Bernard d’Agesci : Erato. Musée Bernard d’Agesci, Niort, Deux-Sèvres.
Photo : T. Guinhut.
J’avais déjà laissé un enquêteur financier pour éplucher les comptes de la galerie. Qui sait si une sordide et splendide histoire d’argent… Pourtant la chose allait se révéler aussi claire et parfaitement respectueuse de la légalité qu’un bois de bouleaux sous la lumière d’hiver.
Je me précipitai alors lentement chez la fameuse Peintresse en réfléchissant. Lorsque derrière moi Flavie, ou Jessie, l’une des deux Grâces, aussi nue dans la fraîcheur de la rue que le lui permettait sa couverture picturale me retint :
-Je n’ai pas voulu en parler devant Madame Florie, mais avant-hier, lors de la répétition générale privée, destinée seulement à une dizaine de clients privilégiés, un homme parut l’importuner. Mais je ne sais comment dire… ce n’est pas vraiment l’importuner.
-Dites-moi, l’encourageai-je .
-Il n’a pas touché Sapphô. Il ne lui a même pas parlé.
-Alors ?
-Il la regardait. Avec la fixité, si j’osais… de la passion aveugle… Pendant de très longues minutes, des minutes infinies… D’abord elle ne parut pas gênée.
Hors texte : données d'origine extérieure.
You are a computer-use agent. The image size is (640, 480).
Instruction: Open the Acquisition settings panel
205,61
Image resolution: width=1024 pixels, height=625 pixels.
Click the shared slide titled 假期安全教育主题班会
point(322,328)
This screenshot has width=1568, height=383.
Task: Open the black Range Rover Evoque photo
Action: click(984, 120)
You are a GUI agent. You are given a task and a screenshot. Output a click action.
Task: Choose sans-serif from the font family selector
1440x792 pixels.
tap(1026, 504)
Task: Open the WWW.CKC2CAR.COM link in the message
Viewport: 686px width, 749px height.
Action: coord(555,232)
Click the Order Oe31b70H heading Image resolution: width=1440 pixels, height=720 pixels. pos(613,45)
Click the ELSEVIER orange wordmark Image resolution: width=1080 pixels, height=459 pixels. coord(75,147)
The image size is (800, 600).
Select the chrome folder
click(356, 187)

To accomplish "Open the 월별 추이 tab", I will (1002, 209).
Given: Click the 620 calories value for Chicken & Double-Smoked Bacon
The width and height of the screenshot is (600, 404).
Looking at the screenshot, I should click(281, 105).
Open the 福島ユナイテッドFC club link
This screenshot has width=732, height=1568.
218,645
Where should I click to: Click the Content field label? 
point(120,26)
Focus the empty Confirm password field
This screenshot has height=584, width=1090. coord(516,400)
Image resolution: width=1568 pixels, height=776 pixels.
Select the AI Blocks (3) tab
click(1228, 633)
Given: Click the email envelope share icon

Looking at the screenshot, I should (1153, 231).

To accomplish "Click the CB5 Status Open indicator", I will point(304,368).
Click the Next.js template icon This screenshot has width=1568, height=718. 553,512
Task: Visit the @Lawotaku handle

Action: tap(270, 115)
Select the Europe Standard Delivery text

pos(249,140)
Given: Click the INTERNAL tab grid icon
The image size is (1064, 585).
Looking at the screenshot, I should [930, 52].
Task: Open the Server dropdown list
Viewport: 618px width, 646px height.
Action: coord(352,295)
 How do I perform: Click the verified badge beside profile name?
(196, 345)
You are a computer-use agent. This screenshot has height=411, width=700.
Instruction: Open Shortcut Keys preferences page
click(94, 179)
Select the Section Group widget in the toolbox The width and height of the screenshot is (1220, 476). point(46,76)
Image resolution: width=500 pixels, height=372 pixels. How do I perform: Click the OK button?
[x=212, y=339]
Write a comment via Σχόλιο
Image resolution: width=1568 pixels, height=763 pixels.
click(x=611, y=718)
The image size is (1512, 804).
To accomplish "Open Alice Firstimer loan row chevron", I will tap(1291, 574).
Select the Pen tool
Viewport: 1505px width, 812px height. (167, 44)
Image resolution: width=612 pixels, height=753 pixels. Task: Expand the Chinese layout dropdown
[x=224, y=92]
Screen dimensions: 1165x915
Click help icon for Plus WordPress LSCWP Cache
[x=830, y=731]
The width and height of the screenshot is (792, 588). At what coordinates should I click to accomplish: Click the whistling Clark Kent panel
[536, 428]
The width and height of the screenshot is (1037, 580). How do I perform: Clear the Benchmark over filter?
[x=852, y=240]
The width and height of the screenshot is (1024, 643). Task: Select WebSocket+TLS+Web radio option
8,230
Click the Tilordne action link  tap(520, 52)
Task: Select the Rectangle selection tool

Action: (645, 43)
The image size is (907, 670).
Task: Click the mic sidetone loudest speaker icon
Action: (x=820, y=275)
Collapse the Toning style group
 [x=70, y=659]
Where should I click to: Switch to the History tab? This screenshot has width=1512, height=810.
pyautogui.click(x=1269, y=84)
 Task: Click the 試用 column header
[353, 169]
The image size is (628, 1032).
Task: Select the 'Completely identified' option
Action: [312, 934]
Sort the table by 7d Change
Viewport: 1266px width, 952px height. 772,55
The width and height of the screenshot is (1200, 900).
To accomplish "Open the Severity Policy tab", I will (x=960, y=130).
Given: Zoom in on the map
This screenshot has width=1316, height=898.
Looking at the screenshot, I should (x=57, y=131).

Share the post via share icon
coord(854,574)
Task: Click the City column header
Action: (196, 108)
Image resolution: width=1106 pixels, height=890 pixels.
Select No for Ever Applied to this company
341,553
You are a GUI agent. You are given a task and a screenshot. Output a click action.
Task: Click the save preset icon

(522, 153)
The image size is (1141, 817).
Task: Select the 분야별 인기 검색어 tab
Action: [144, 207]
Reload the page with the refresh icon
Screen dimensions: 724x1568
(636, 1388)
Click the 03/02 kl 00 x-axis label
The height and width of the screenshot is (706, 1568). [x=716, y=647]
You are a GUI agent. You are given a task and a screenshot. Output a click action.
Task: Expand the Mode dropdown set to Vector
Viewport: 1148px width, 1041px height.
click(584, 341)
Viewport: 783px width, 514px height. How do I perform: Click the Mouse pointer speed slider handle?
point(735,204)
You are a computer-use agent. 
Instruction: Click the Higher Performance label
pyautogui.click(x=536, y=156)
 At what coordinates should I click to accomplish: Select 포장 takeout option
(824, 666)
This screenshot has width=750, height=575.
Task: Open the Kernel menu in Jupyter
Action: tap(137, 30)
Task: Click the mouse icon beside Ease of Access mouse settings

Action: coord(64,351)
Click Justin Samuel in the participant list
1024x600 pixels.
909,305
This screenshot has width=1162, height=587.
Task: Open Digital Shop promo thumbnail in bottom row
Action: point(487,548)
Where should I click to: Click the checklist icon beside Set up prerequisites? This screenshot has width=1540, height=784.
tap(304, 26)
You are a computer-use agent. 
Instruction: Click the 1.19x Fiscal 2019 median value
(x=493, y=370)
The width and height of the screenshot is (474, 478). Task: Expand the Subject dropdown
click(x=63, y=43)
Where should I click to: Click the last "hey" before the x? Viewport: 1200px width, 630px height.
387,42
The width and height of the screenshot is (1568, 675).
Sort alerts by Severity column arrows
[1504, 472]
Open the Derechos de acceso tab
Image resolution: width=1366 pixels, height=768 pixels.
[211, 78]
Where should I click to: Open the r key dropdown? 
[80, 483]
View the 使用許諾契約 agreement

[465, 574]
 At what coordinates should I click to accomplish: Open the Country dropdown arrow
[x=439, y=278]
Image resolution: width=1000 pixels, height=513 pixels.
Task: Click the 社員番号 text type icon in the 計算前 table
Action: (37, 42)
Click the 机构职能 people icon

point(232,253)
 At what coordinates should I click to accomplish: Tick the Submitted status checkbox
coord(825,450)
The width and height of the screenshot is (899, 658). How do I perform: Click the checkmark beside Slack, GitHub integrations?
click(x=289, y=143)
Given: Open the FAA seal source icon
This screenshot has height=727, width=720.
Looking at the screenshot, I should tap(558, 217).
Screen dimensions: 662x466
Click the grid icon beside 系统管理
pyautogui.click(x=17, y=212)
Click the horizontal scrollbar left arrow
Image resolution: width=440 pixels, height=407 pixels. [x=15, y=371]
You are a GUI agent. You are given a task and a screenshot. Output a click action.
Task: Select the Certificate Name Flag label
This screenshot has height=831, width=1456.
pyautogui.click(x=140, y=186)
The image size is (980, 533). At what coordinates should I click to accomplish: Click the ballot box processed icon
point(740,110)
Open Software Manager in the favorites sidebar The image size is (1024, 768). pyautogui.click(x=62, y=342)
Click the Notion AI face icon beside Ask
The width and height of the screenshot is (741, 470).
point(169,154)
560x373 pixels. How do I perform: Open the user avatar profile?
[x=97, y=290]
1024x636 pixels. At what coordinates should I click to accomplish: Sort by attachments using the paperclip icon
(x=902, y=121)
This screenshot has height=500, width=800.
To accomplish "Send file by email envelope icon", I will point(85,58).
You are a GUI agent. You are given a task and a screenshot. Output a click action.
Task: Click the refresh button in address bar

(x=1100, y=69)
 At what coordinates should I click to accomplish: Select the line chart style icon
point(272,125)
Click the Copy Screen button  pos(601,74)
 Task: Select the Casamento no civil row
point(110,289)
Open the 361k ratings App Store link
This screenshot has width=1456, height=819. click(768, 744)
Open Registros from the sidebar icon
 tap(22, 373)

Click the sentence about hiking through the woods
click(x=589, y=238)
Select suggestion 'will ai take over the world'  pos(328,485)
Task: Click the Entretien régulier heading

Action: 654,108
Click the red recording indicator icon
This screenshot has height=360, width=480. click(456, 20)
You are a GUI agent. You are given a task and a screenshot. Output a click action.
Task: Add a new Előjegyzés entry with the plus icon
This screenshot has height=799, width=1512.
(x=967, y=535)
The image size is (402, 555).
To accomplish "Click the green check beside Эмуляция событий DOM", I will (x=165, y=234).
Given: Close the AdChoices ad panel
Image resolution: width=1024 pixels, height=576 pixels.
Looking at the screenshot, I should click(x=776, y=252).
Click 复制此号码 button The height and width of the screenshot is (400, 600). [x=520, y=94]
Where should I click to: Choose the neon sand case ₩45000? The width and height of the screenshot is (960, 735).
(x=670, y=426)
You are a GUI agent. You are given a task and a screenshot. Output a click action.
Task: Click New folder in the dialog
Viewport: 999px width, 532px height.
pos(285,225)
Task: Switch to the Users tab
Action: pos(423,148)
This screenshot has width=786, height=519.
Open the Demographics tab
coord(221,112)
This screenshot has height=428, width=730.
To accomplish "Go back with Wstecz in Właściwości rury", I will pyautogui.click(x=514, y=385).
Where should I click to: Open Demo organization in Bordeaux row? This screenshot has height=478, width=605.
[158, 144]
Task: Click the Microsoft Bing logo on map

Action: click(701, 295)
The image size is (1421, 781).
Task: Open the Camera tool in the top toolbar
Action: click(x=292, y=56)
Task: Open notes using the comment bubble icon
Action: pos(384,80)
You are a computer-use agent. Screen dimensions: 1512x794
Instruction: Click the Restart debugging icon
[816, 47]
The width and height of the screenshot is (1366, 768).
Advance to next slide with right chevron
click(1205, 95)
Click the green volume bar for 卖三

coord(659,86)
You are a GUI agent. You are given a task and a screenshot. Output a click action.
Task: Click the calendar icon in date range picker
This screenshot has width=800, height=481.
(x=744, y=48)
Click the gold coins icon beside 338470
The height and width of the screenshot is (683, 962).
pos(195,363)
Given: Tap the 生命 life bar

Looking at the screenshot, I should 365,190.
C’est, vous savez, une très grande professionnelle qui ne se trouble pas pour autant. Mais par la suite, devant sa constance, son insistance, sa condamnation… S’il m’avait regardée comme ça, je serais morte comme bête ou amoureuse comme la vie. Mais elle… elle… n’a finit par concéder qu’une légère incision d’ironie. Qui parut enfin blesser l’homme. Il a continué de la fixer, avec le filtre et le brillant d’une larme sur la pupille, une de ces larmes qui ne tombent jamais mais se solidifient comme une carapace de glace vive sur la déception qui fait le cours de la vie.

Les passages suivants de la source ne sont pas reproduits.